The student, who moved to Fredrikstad last year to study to be a disability carer, said that her part-time job had gradually become known to staff at Østfold University College.

The school’s management, having previously contacted Antonsen by email and spoken to her at interviews, have now referred the issue to its fitness to practice committee (skikkethetsnemnd), which will review Johansen’s case in May, reports NRK.

“This is an extreme reaction. It is like shooting sparrows with cannons,” Antonsen’s lawyer Torjus Torjusen told the broadcaster.

The lawyer said that the committee informed him, to the best of his understanding, that it will evaluate whether the Johansen’s private life is likely to affect her ability to perform her duties as a carer.
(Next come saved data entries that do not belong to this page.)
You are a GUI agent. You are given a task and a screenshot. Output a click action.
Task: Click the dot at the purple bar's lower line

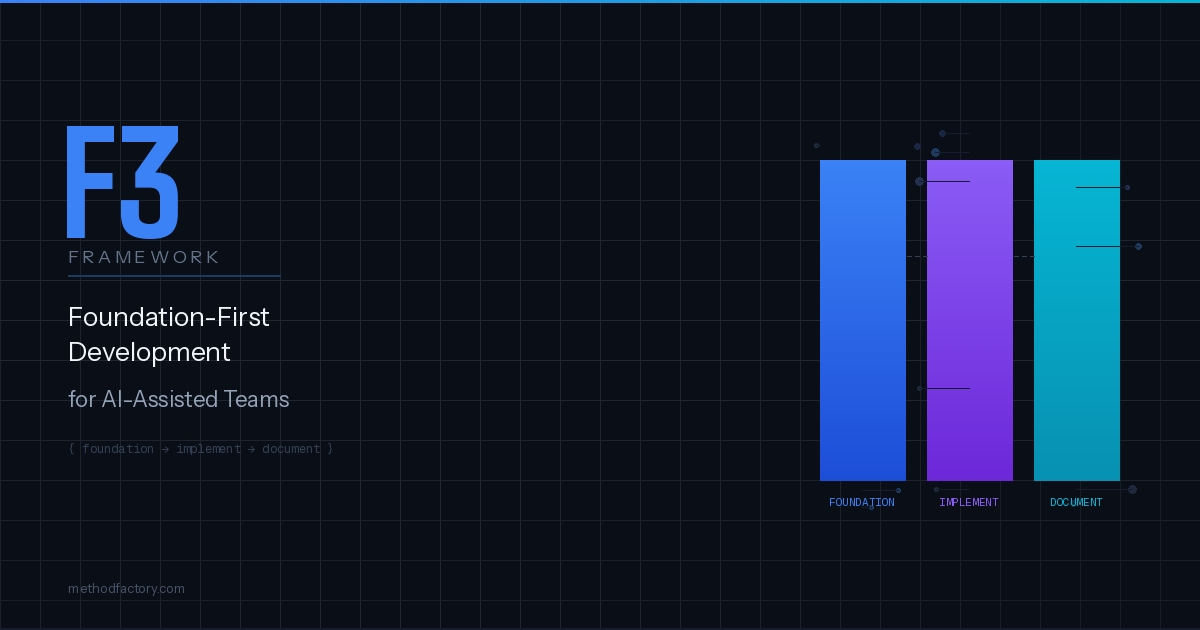(x=919, y=388)
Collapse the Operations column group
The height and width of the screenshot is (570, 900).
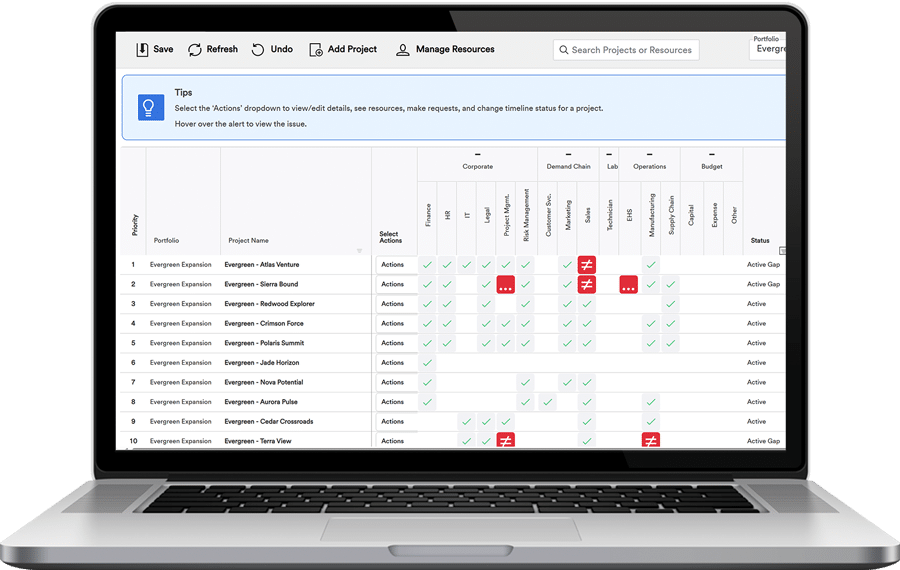coord(649,155)
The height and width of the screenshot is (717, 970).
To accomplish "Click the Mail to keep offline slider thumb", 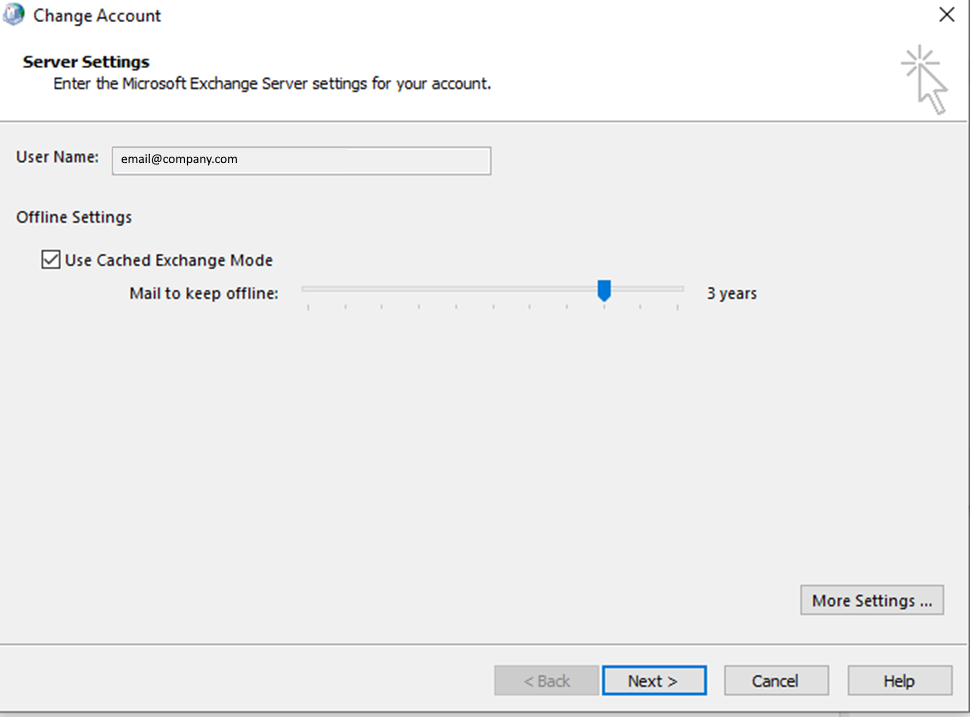I will [x=604, y=291].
Torjusen said that the pictures did not put anyone’s lives in danger, and that “if it had been prostitution, then it would have been against the law. It is not against the law to sell this type of pictures.”

The referral of the case to the college’s suitability committee “reminds me of museum keepers and moral police,” he added.

Østfold University College told NRK that it did not wish to comment on Antonsen’s case specifically, but information officer Tore Petter Engen from the college said that cases were assessed in accordance with “regulations for suitability assessment in higher education” which applied at all universities and colleges.

“In principal I can say that it is up to individual students what they do in their spare time. But if we receive reports of no confidence then we are obliged to follow normal procedure and evaluate the case in the way the national regulations stipulate,” he said.

Engen added that five reports of no confidence were received by the college last year, and only one of these was to the fitness to practice committee. The student in question was found “not unsuitable”.